### Task data ###

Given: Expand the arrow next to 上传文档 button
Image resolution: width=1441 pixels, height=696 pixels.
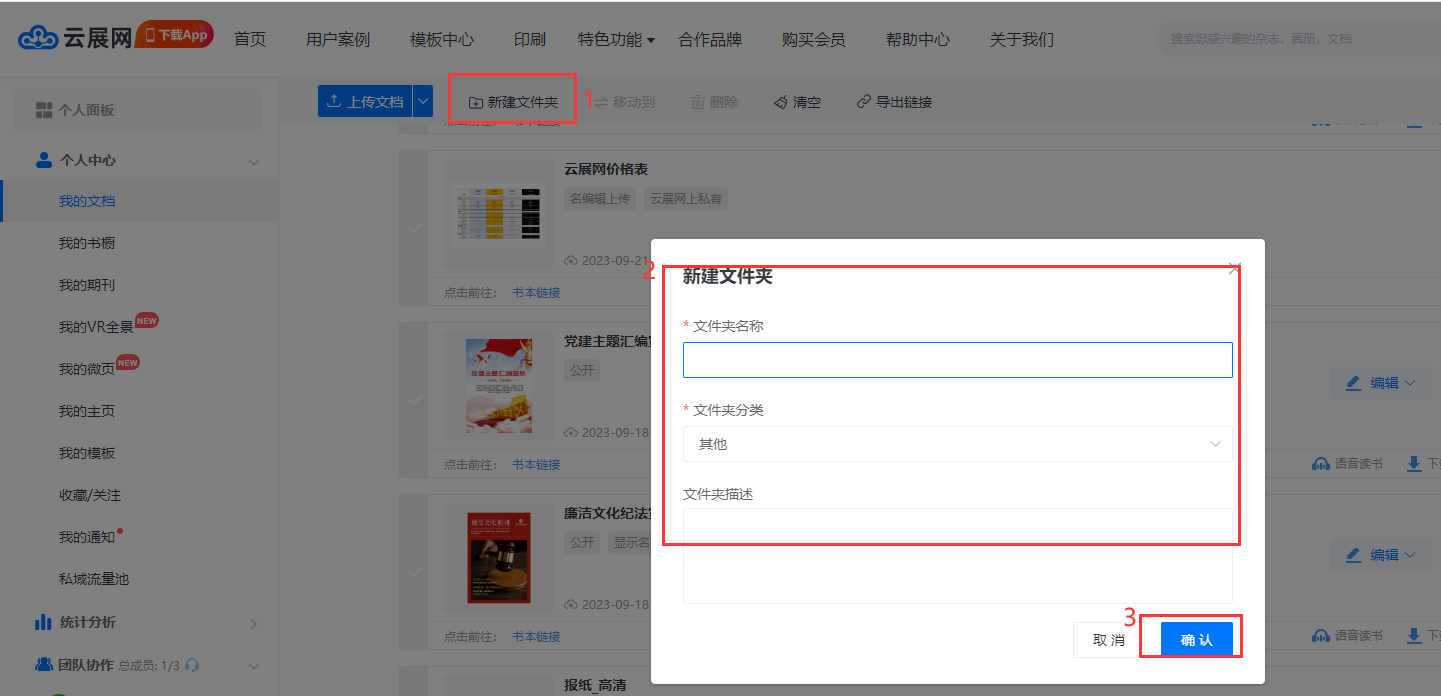Looking at the screenshot, I should tap(423, 101).
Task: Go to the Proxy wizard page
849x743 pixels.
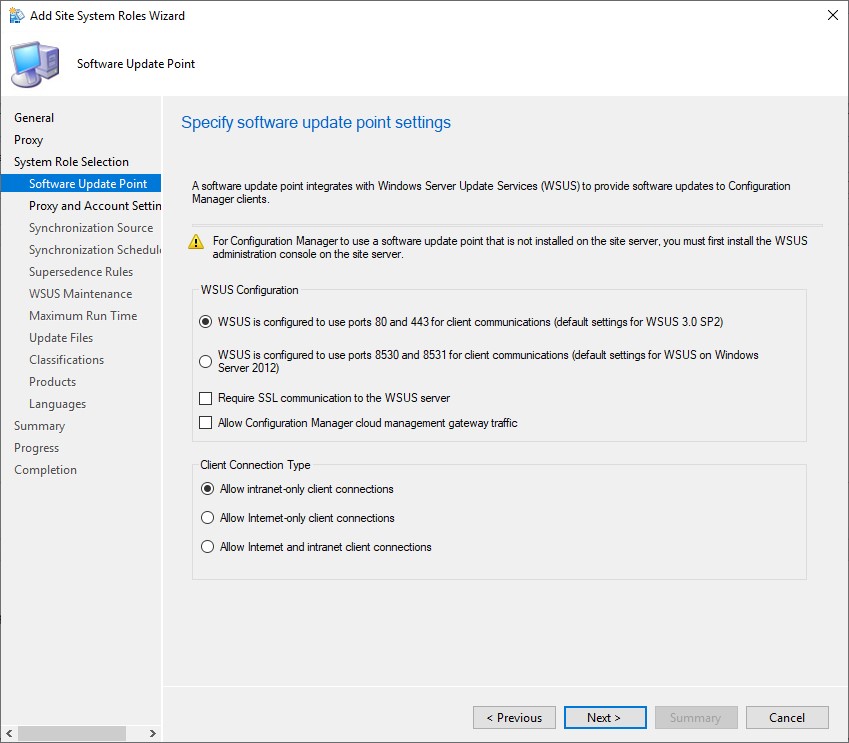Action: [28, 140]
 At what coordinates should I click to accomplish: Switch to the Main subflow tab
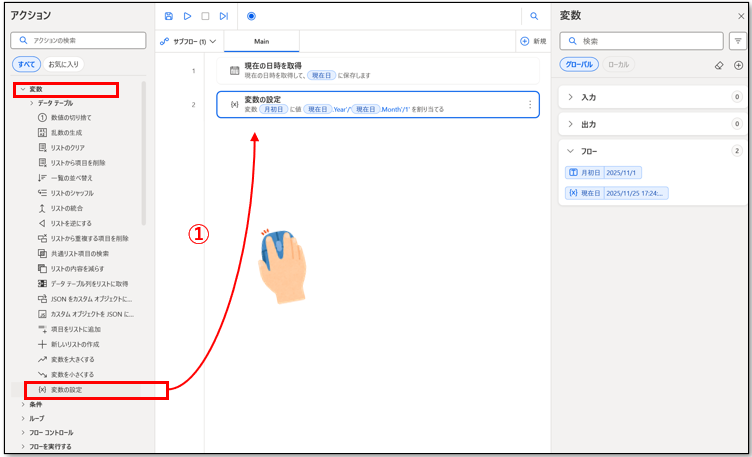coord(261,41)
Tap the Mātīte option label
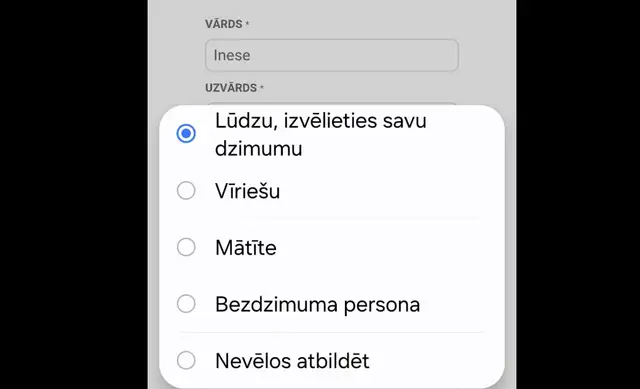 [246, 248]
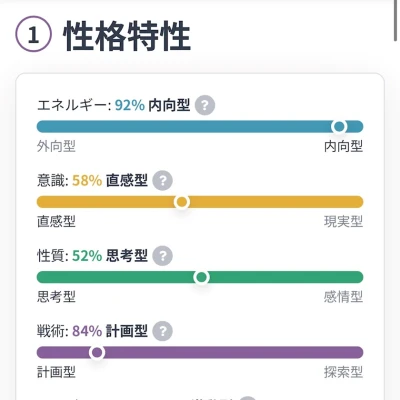The height and width of the screenshot is (400, 400).
Task: Click the page scrollbar at right edge
Action: [x=395, y=20]
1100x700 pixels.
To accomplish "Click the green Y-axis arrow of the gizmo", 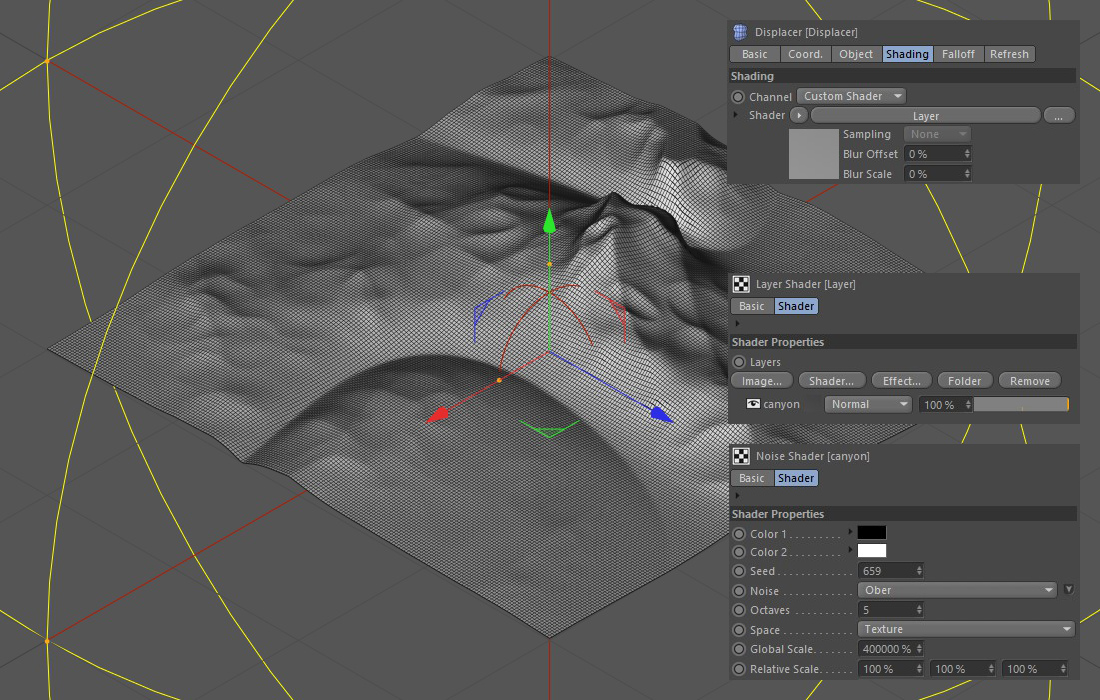I will 548,222.
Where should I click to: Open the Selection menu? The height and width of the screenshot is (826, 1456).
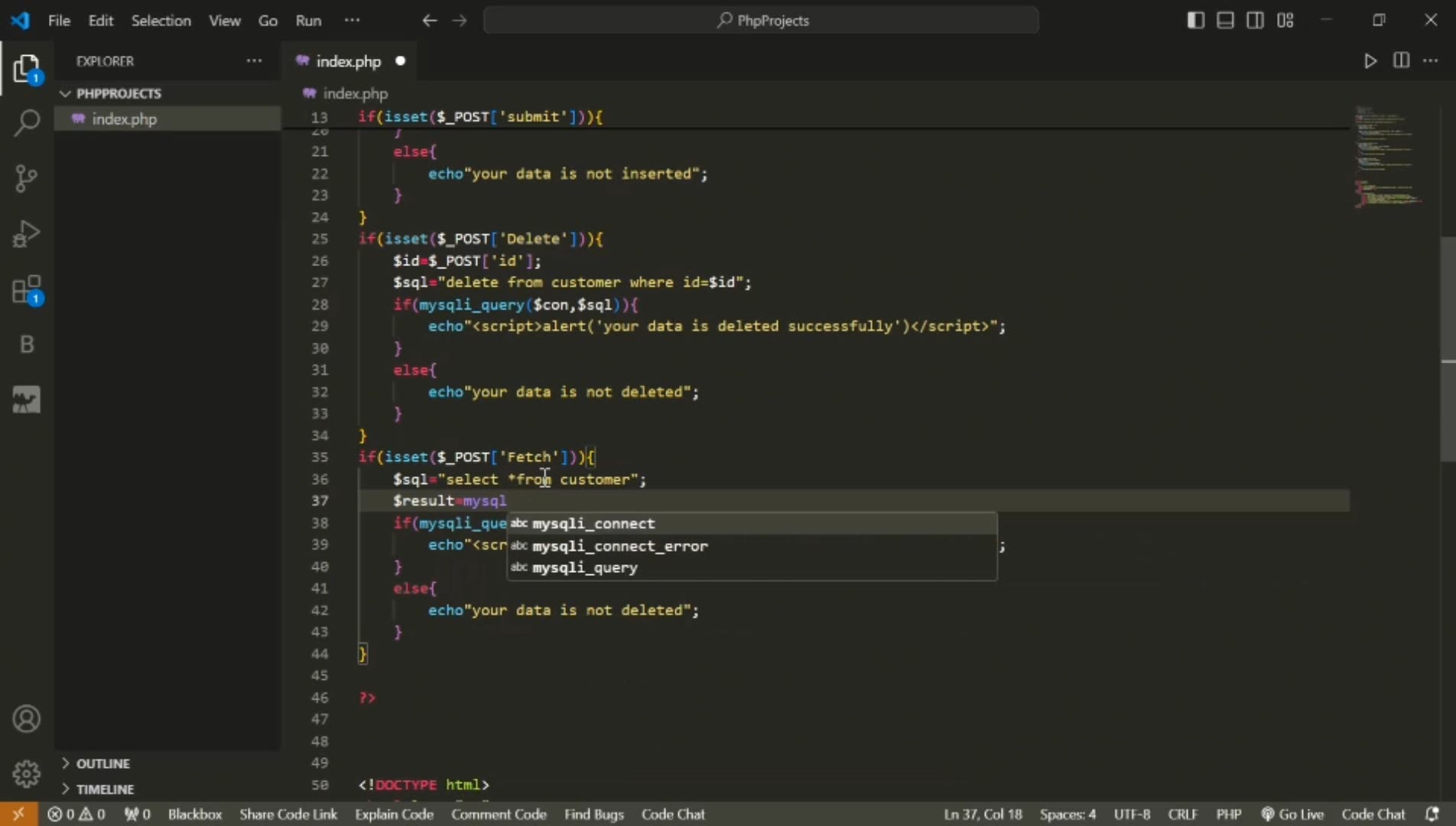(161, 21)
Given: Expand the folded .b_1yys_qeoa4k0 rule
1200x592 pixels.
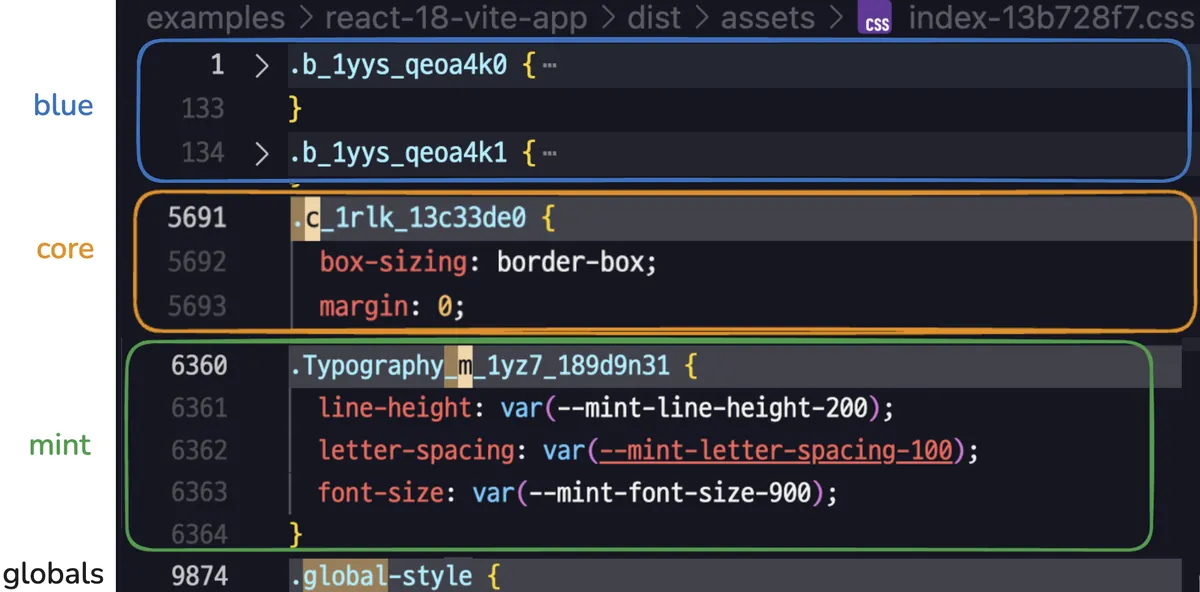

###

Objective: Locate each line in the records above that contains the string "Given", with case counting, and copy those lines out.

Result of the task:
Given: Expand the arrow next to 上传文档 button
Given: Expand the folded .b_1yys_qeoa4k0 rule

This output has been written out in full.